By Riza Lozada
Liberty Telecoms Holdings Inc. (LIB) shares have stopped trading at the bourse following the firm’s voluntary delisting as a result of the P70-billion megadeal involving Philippine Long Distance Telecommunications Inc. (PLDT), Globe Telecoms and San Miguel Corp. (SMC) in which assets of LIB, which is a unit of SMC, were involved.
The Philippine Stock Exchange (PSE) said in a press statement that the bourse suspended the trading of LIB shares after its public float dipped below the 10-percent minimum requirement on listed companies.
The requirement is in accordance with the PSE’s Amended Rule on Minimum Public Ownership.
The decrease in LIB shares available to the public was a result of the block sale in the market on November 4 for the acquisition of the shares tendered by minority shareholders in connection with the voluntary delisting procedure that LIB was pursuing.
LIB previously announced the cross date of the tendered shares and the subsequent trading suspension through a disclosure to the PSE.
“While we encourage companies to continue to be listed, we respect the business judgment of listed companies to go private. Furthermore, we are in communication with the relevant regulatory agencies as regards the said transaction,” PSE Chief Operating Officer Roel Refran said.
LIB embarked on a tender-offer exercise from August 24 to October 20, 2016, following its petition for voluntary delisting.
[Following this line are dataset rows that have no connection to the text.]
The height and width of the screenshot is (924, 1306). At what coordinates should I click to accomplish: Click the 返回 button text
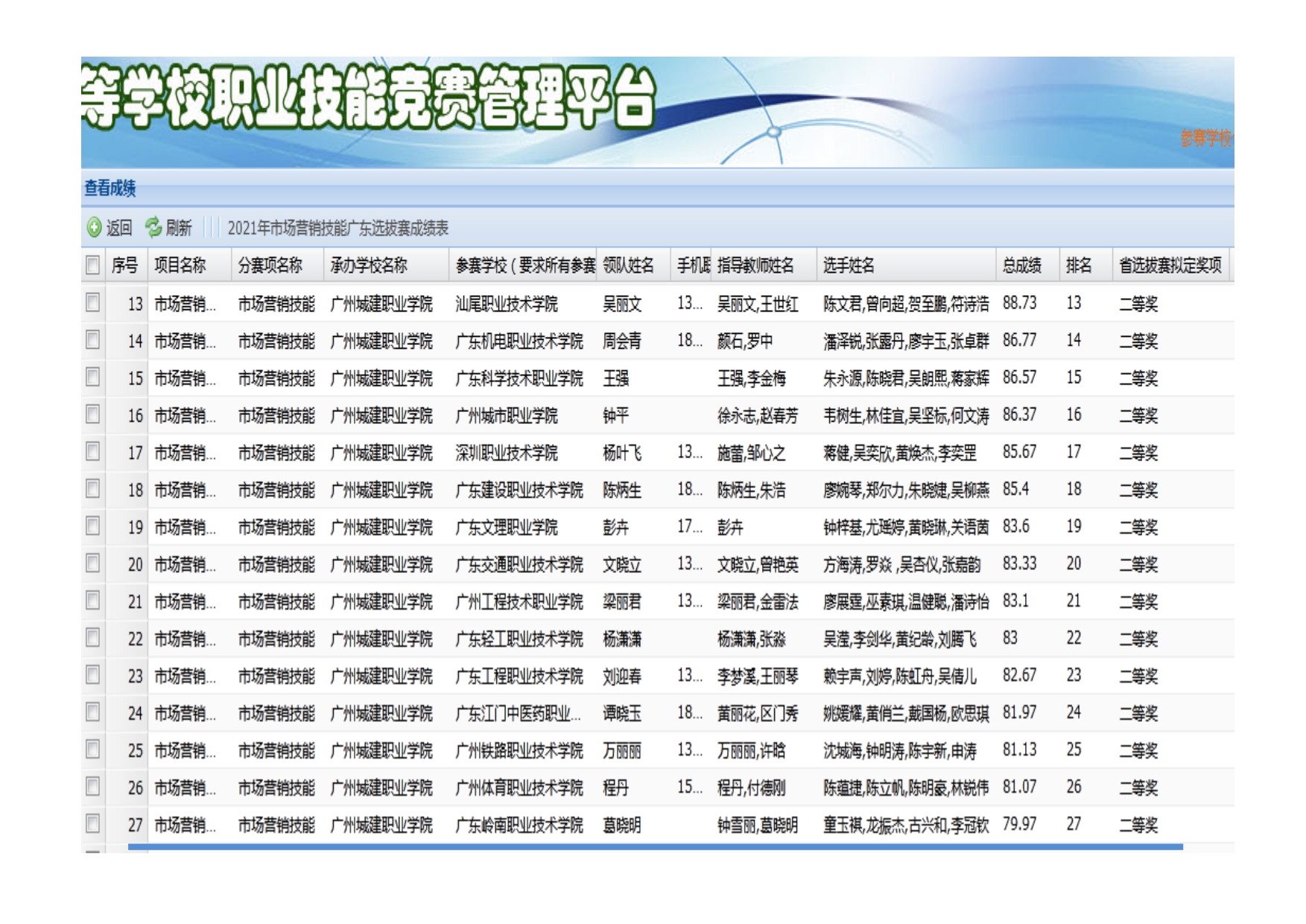pos(119,228)
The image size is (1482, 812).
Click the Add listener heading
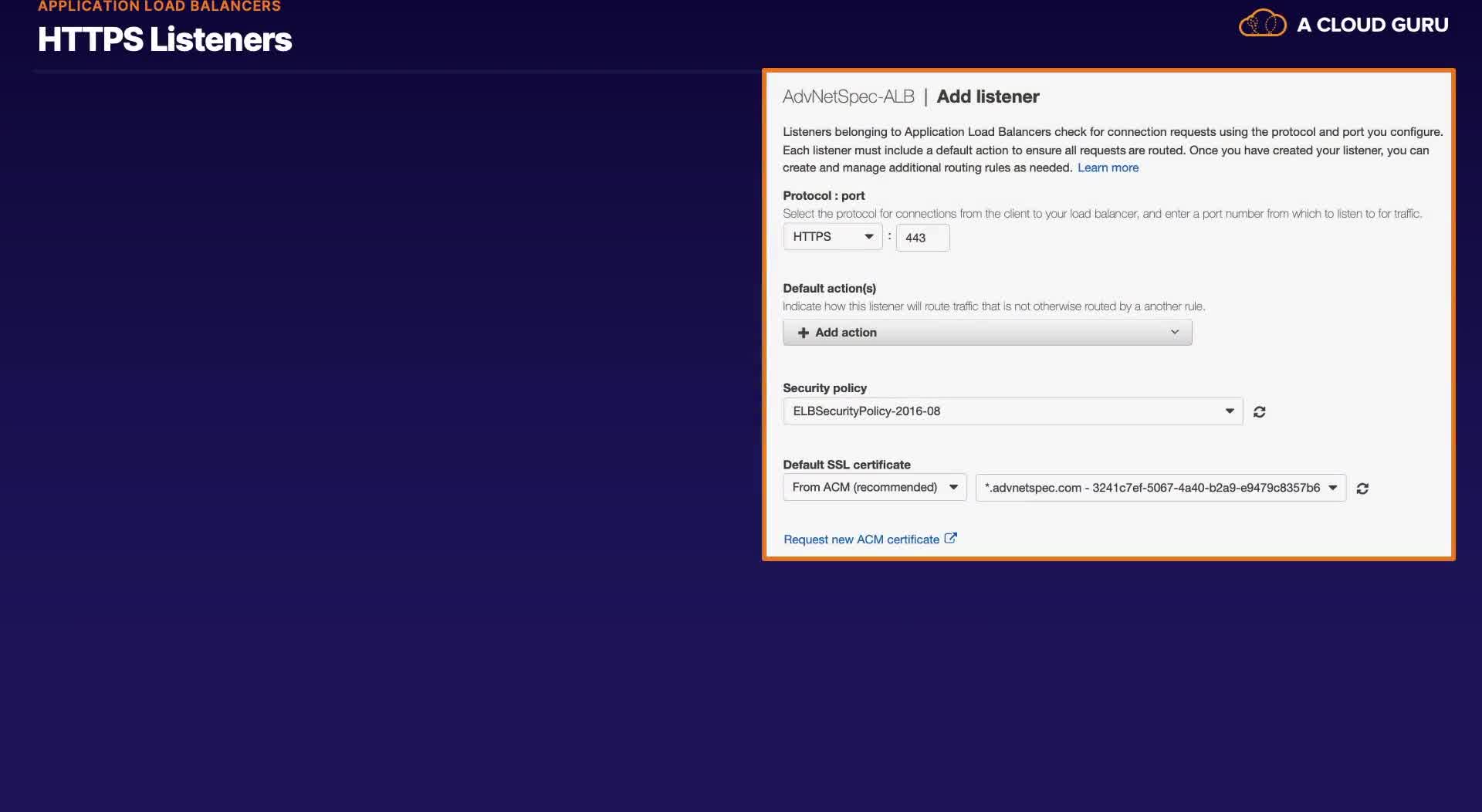[987, 96]
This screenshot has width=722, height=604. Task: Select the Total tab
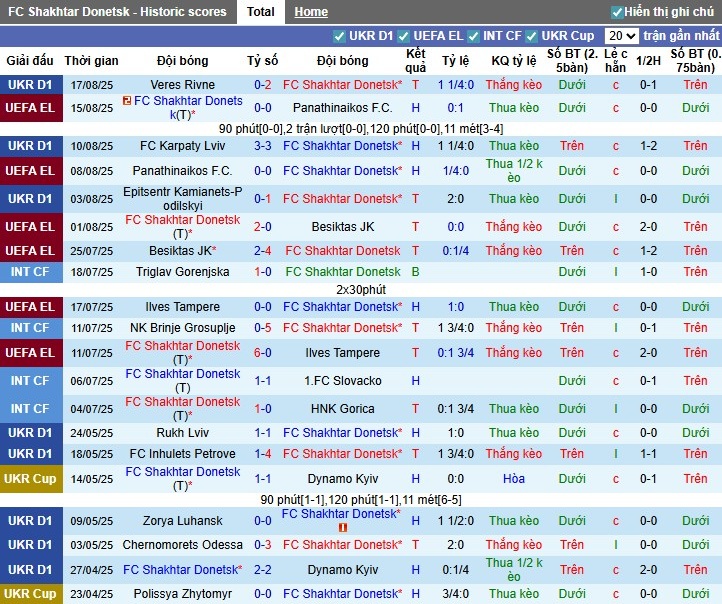point(261,12)
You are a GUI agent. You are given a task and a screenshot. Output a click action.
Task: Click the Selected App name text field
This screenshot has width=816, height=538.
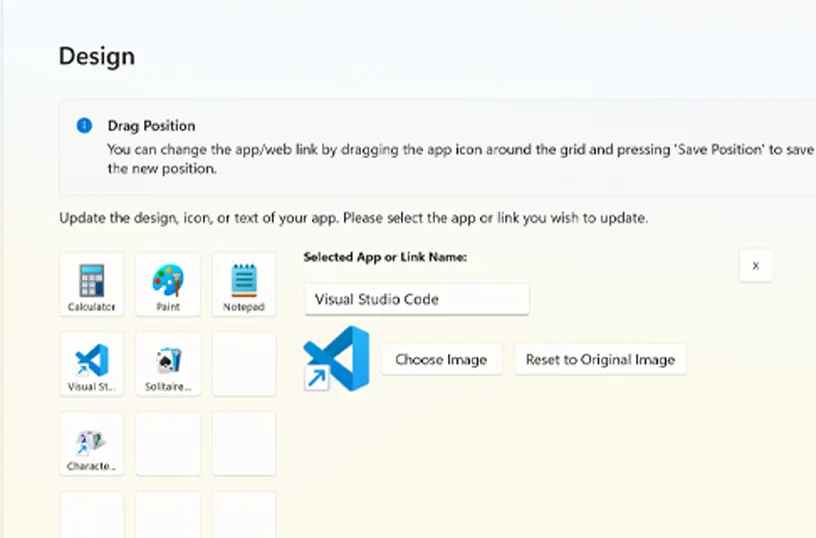pyautogui.click(x=417, y=299)
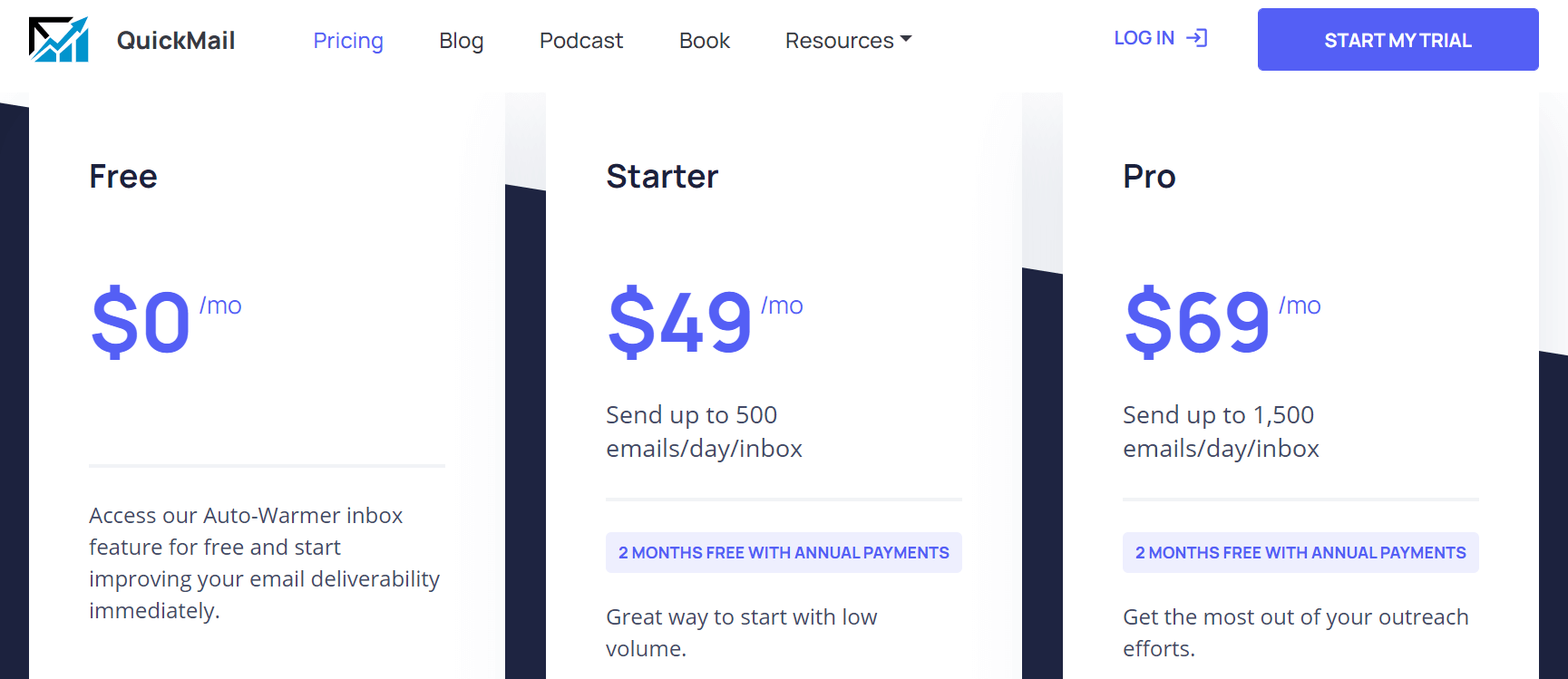The height and width of the screenshot is (679, 1568).
Task: Click the QuickMail envelope logo icon
Action: [59, 40]
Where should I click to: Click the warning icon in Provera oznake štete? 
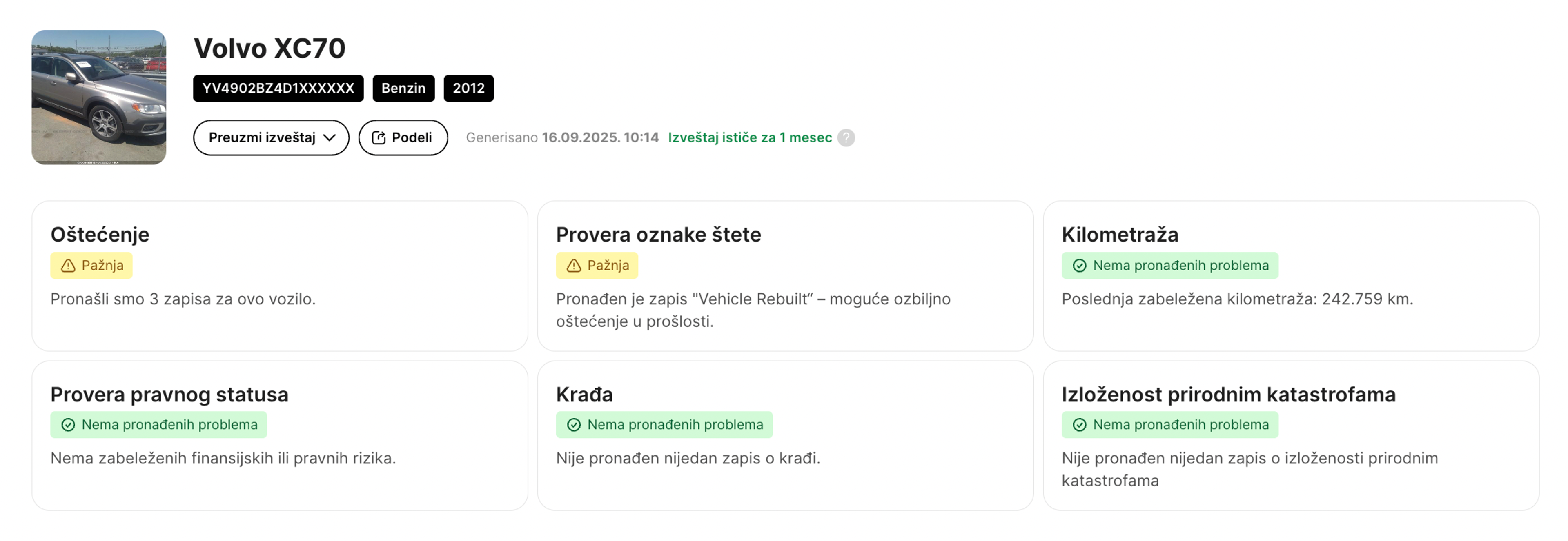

The petition for voluntary delisting and all other information related to the company’s tender offer were disclosed by LIB to the public.
The company’s proposed date of delisting is on November 21, 2016, subject to the approval of the PSE.
However, minority shareholders of a delisted company could still transact through the over-the-counter market, and not through the facilities of PSE.
The Securities and Exchange Commission and the PSE were earlier asked to conduct a much wider probe on the subject of the disclosure requirements being asked of LIB, whose tender offer shares were deferred pending further inquiry into the telco megadeal.
LIB earlier did not report the transfer of its bandwidth assets to both the PSE and the SEC, as SMC maintained that there was no assigned value to the transaction.
Refran and the SEC’s Officer-in-Charge of the Office of the Commission Secretary Amando A. Pan Jr. said a review is ongoing.
The SEC’s Markets and Securities Regulation Department (MSRD), in particular, is probing the supposed failure of LIB to disclose the information to the investing public.
LIB transferred the frequencies it owns to BellTel, another SMC unit under Vega Telecoms, in March 2015, but made no mention of the transaction until it was included in the company’s latest quarterly report, which was posted on the PSE web site on Aug. 15.
The SEC requires, among other things, the submission of “current reports on significant developments” deemed necessary to keep information on the operation of the business, and the financial condition of security issuers updated.
For its part, the PSE requires issuers to “promptly make available all information, through the submission of structured and unstructured disclosures, that would enable a reasonable investor to determine whether to buy, sell or hold securities, or in connection with the exercise of related voting rights.”
When asked for an explanation on the non-disclosure, SMC said in a letter to the SEC dated Sept. 8, 2016, that it considered the assignment of frequencies “soft information” that did not have to be disclosed since its Unified Rollout Plan was never finalized or approved.
Under the PSE and SEC rules, any listed company, or one whose shares are being bought and sold in the stock market by the investing public, has to report any information that is considered material or one that could cause any increase or decrease in its share price.